## Choosing activation functions for multilayer networks

### Logistic function recap

In [1]:
import numpy as np
import tensorflow as tf

X = np.array([1, 1.4, 2.5]) ## first value must be 1 for x0 bias parameter
w = np.array([0.4, 0.3, 0.5])

def net_input(X, w):
    return np.dot(X, w)

def logistic(z):
    return 1.0 / (1.0 + np.exp(-z))

def logistic_activation(X, w):
    z = net_input(X, w)
    return logistic(z)

print('P(y=1|x) = %.3f' % logistic_activation(X, w))

P(y=1|x) = 0.888


In [3]:
#Above result shows that probability of y=1 is 88.8%.
#Normally if sigmoid probability > 0.5, we mark the final output as 1 or TRUE.

In [2]:
#Code below shows an output layer consisting of multiple logistic activation
#units does not produce meaningful, interpretable probability values:

In [4]:
# W : array with shape = (n_output_units, n_hidden_units+1)
□ □ □ □ □ □ □
**What is asked**:
1) Extract the passage of the activation functions notebook between "X = np.array([1, 1.4, 2.5])" and "z = net_input(X, w)", inclusive.
2) Extend the notebook on choosing activation functions for multilayer networks, picking up right after its final line.
□ □ □ □ □ □ □
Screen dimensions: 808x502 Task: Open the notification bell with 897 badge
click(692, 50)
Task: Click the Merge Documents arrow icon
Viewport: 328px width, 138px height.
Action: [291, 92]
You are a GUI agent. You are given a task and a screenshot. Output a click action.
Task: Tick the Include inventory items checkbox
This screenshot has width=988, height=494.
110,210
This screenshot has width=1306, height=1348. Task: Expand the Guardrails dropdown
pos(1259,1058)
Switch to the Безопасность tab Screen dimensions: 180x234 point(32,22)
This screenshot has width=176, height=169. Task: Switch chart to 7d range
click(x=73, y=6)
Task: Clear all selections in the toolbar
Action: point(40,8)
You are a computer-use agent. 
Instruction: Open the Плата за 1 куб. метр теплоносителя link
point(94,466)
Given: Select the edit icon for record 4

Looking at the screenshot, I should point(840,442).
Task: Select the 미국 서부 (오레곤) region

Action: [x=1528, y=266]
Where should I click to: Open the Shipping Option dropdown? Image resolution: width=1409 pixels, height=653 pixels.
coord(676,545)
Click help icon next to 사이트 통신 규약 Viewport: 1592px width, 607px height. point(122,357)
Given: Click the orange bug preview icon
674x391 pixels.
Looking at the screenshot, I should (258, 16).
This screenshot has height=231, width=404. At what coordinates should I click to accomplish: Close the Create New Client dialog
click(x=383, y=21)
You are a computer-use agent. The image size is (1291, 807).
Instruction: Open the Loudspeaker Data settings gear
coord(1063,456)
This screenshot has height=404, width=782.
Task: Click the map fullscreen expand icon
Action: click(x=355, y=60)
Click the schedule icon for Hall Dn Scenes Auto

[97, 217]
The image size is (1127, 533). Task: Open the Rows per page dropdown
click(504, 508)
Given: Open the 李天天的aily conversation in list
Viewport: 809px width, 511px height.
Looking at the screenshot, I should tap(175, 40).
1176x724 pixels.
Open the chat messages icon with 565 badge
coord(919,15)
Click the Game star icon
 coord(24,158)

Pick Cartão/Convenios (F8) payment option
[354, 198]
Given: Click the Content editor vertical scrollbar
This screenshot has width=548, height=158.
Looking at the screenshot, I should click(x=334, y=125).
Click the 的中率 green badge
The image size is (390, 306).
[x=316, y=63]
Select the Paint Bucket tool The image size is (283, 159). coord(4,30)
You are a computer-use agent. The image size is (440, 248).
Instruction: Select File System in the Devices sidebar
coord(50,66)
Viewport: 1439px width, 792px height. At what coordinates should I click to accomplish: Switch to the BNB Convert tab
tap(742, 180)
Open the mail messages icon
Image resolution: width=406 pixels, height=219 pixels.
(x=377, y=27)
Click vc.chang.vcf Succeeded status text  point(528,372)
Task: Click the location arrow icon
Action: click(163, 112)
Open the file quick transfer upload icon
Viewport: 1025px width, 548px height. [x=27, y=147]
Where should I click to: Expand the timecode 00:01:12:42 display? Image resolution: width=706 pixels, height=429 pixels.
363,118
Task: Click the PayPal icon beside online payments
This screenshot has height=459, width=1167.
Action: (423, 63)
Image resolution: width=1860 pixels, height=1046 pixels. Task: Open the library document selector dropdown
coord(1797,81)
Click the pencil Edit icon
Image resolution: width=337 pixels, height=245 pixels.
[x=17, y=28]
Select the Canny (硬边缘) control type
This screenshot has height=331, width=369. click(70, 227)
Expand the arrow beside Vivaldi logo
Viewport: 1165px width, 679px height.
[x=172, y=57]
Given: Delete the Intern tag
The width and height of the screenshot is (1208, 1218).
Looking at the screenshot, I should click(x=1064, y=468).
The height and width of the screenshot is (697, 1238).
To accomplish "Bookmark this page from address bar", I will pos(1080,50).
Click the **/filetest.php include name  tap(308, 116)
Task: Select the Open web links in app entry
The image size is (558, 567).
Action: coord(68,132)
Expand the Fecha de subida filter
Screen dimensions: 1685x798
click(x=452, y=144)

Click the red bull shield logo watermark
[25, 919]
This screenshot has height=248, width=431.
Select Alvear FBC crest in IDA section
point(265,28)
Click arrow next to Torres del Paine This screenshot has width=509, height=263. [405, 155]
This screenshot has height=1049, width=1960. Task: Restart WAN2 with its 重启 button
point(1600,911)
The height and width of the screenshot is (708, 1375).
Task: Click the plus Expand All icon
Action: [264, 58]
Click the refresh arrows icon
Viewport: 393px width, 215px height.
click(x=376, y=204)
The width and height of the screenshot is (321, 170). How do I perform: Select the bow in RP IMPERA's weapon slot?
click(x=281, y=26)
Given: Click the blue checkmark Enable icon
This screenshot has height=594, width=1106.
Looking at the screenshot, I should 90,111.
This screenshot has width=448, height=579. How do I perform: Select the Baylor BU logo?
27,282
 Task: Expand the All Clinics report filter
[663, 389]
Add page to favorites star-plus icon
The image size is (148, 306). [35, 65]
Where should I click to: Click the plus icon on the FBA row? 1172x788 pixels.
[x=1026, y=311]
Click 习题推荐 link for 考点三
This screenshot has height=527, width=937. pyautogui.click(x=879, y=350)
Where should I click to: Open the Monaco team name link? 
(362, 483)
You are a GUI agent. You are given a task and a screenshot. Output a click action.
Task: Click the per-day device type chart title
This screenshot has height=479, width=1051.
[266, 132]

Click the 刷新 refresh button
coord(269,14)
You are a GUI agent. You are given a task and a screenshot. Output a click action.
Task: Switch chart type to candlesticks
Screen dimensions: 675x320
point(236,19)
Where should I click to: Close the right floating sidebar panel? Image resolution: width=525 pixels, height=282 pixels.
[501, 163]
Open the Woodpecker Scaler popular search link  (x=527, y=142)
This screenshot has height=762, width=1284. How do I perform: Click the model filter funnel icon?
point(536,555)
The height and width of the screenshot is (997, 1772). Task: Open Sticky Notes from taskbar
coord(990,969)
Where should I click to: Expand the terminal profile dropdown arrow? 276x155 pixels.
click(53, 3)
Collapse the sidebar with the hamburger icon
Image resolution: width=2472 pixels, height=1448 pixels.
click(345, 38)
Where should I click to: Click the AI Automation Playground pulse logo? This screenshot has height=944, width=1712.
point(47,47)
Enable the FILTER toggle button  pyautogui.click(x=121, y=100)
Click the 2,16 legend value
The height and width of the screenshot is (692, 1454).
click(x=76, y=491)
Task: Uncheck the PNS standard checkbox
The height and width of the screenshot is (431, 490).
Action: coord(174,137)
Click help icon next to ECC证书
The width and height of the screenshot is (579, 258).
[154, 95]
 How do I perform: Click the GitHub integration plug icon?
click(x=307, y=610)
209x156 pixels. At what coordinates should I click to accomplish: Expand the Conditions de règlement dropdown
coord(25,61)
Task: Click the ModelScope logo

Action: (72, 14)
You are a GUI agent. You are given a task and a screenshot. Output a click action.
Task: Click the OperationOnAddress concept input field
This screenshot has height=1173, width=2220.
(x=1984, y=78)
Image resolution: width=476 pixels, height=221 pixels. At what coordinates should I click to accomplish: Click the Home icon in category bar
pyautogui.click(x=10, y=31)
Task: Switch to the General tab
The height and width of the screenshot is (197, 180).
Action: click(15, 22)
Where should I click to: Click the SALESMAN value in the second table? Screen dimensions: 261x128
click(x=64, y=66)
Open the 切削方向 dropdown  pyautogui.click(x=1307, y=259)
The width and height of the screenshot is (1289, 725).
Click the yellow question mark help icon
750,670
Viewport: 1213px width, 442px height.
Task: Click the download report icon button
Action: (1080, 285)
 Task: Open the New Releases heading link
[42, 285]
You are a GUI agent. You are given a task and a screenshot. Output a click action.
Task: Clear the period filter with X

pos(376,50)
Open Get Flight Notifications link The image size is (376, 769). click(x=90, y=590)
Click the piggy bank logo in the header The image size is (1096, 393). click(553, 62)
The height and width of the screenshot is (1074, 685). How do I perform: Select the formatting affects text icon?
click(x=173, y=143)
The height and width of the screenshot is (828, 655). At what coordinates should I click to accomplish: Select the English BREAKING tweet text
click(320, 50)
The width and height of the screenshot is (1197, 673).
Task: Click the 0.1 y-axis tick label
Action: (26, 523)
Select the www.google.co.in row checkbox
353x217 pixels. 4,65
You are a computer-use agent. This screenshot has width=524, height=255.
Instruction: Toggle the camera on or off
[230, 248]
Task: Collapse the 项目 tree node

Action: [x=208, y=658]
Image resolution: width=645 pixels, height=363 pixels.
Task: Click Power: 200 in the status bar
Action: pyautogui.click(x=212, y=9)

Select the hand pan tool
□ □ □ □ □ □ □
**Per-task answers**:
1)
X = np.array([1, 1.4, 2.5]) ## first value must be 1 for x0 bias parameter
w = np.array([0.4, 0.3, 0.5])

def net_input(X, w):
    return np.dot(X, w)

def logistic(z):
    return 1.0 / (1.0 + np.exp(-z))

def logistic_activation(X, w):
    z = net_input(X, w)

2)
#     note that the first column are the bias units

W = np.array([[1.1, 1.2, 0.8, 0.4],
              [0.2, 0.4, 1.0, 0.2],
              [0.6, 1.5, 1.2, 0.7]])

# A : data array with shape = (n_hidden_units + 1, n_samples)
#     note that the first column of this array must be 1

A = np.array([[1, 0.1, 0.4, 0.6]])

Z = np.dot(W, A[0])
y_probas = logistic(Z)

print('Net Input: \n', Z)

print('Output Units:\n', y_probas)

Net Input: 
 [1.78 0.76 1.65]
Output Units:
 [0.85569687 0.68135373 0.83889105]


In [5]:
#As we can see in the output, the resulting values cannot be interpreted as
#probabilities for a three-class problem. The reason for this is that they do not sum up
#to 1. However, this is in fact not a big concern if we only use our model to predict
#the class labels, not the class membership probabilities. One way to predict the class
#label from the output units obtained earlier is to use the maximum value:

In [6]:
y_class = np.argmax(Z, axis=0)
print('Predicted class label: %d' % y_class)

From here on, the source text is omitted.